[Material provided — start]

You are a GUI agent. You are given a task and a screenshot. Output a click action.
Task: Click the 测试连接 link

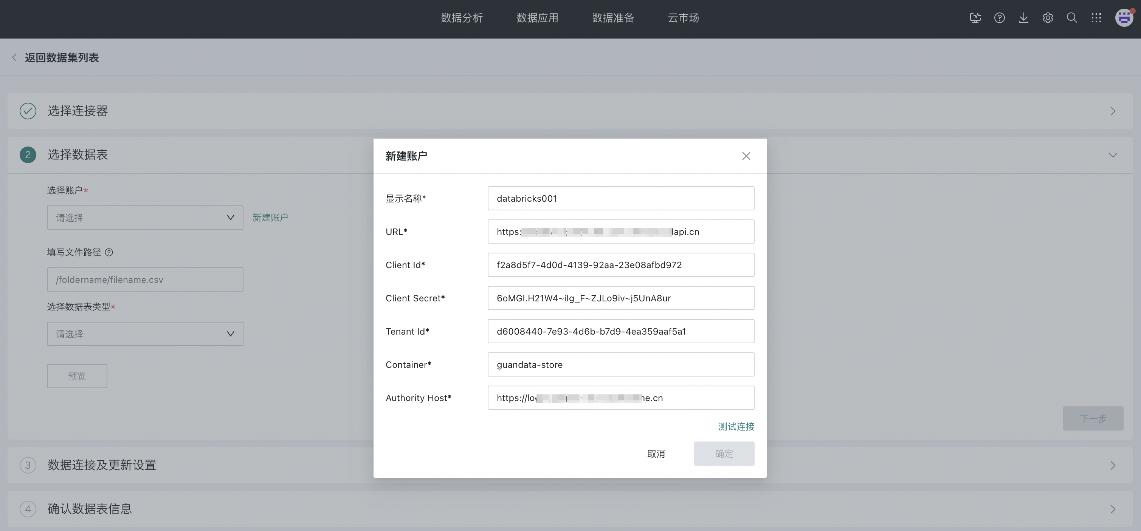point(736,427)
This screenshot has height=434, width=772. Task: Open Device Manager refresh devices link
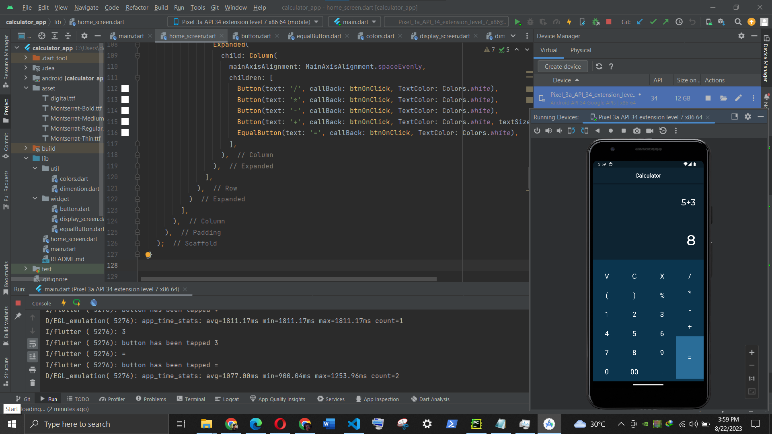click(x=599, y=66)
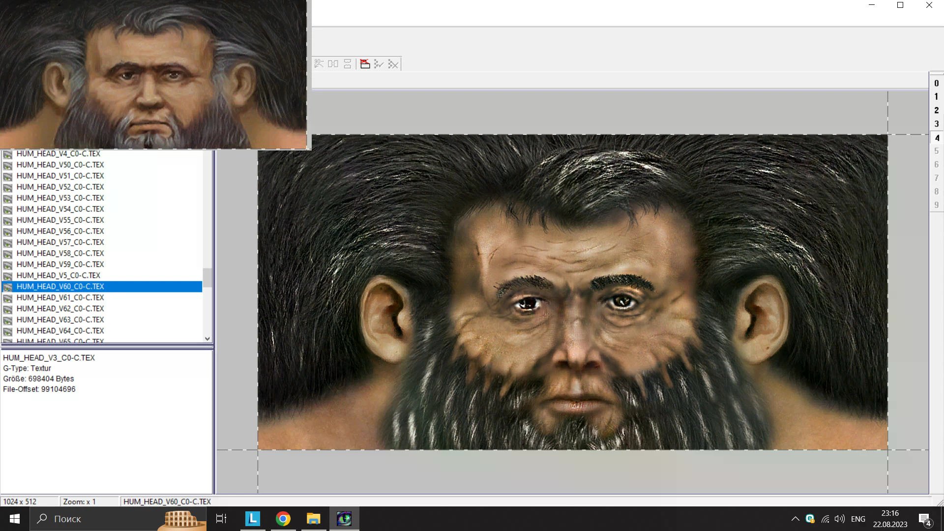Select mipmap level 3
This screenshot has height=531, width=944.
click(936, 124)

[Material provided — finish]

* _Exercise details_:
All of the lines above should be copied exactly, apart from the pictures.

* _Response box_:
You are a GUI agent. You are given a task and a screenshot. Output a click action.
Task: Click the 测试连接 link

point(736,427)
This screenshot has height=434, width=772. Task: Open Device Manager refresh devices link
click(x=599, y=66)
Select mipmap level 3
This screenshot has height=531, width=944.
click(936, 124)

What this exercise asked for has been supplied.